Thursday, July 10, 2014

Marissa Stapley: Mating for Life

Marissa Stapley was one of the featured authors in the latest BookBuzz event, an author/reader party I co-founded with Meredith Schorr and Francine LaSala. I was thrilled to have another Canadian author join us. She is so lovely, warm, funny, and kind, and the second her debut novel, Mating for Life, was released by Atria, I bought it because I'd heard such amazing things about it.

Well, as I told Marissa when I met her for dinner the other night, I am exhausted because her novel is keeping me up late. It is an exquisite, superbly written, complex story with the kinds of characters I love--layered, complicated, and dark. I don't want it to end. It is such a pleasure to have Marissa here today! Welcome, Marissa!


About Marissa:

I'm a National Magazine Award nominated writer and former magazine editor whose work has appeared in the Globe and Mail, National Post, Elle Canada, and many others. Mating for Life (Atria Books; Simon & Schuster Canada) is my first novel. When I'm not writing, I'm reading. (In fact, I never go anywhere without a book. Except maybe swimming.) Some of my favourite authors are Meg Wolitzer, Julia Glass, Alice Munro, John Irving, Lauren Groff, Margaret Atwood and James Salter. I live in Toronto with my husband and two children, where I teach writing, and am working on another novel.

Marissa's path to publication is inspiring and her passion will resonate with every writer who has a dream.

Never, ever, ever, ever, give up

I have a magnet on my fridge with the phrase “Never, ever, ever, ever give up” emblazoned on it in bold writing. This is a phrase attributed to Winston Churchill during the darkest days of WW2—so perhaps it’s a bit dramatic of me to say that this quote has carried me through some of the darkest days I’ve had on the path to getting published, but it’s true.

As anyone who has ever written a book, or tried to write a book, or who is in the process of writing a book, knows, writing a book is not an easy thing to do. The act of writing a book alone, especially for the first time, requires tremendous self-discipline, determination, creativity, and skill.

My debut novel, Mating for Life, was released by Simon & Schuster Canada and Atria books this July. But it’s not my first attempt at writing a novel. My first attempt was about seven years ago. Happily, I managed to sell the book to a publishing house in Canada -- but they promptly went out of business, crushing my dreams in the process. (A lot of other people’s dreams were crushed in the process, too; it was a truly heartbreaking time for many Canadian authors, and also for the founders and staff at the publishing house itself).

After I got over the disappointment, I determinedly wrote another novel.
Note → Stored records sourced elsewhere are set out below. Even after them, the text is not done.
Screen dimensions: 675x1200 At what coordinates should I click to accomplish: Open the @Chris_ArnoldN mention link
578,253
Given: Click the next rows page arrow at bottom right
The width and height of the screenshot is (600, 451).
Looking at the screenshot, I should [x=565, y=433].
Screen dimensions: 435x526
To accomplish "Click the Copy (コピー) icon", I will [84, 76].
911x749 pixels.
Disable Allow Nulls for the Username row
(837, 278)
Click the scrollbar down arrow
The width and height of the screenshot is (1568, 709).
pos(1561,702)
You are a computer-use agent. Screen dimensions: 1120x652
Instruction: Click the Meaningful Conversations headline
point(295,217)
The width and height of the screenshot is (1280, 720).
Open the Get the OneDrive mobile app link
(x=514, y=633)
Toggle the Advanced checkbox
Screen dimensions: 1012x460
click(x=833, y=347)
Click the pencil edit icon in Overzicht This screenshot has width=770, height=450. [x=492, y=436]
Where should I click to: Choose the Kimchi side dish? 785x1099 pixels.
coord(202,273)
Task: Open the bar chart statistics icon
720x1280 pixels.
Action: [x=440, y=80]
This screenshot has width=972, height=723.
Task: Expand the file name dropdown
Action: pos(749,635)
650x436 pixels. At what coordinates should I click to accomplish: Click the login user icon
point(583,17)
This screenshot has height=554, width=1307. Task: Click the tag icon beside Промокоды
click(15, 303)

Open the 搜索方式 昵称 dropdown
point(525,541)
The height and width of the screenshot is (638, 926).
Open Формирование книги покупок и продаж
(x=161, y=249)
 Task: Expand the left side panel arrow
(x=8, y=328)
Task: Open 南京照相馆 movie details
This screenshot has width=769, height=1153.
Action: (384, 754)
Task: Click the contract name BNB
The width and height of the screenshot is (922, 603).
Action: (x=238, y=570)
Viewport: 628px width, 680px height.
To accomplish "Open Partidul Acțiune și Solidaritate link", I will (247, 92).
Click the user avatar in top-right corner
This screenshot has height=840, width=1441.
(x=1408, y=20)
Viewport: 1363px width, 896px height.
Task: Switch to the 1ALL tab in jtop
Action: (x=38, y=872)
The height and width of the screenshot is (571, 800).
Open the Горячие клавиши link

I now have a folder full of dozens and dozens of very kind, very personal “Thanks, but no thanks” letters from publishers around the world. I appreciated the kindness, and the fact that it was clear that many of these editors had actually read my book (or at the very least had had their assistants or interns read my book) but the entire process was incredibly disheartening. This was the second time I had poured my heart, my soul, and a huge amount of my time (no small feat with two children under five!) into the writing of a book. And it had failed. Again. This time, I couldn’t blame a publisher going under. This time, it was all on me.

I moved that “Never, ever, ever, ever give up” magnet a little lower on the fridge. When I glanced at it, I looked away. I hate to admit this, but I gave up. I was offered a job at a magazine, and I took it. I was sad not to be writing fiction anymore, it was incredibly depressing to have given up on a dream I had held since reading Anne of Green Gables when I was seven, discovering that L.M. Montgomery and I had the same birthday – and hers 100 years to the day of mine, no less! – and deciding I was fated to become a writer, too. But it wasn’t fate, I now decided. It was a dream, and it hadn’t worked out, and I had a great husband, two wonderful kids, a job, family, friends. I needed to focus on being grateful for what I did have, rather than focusing on what I didn’t.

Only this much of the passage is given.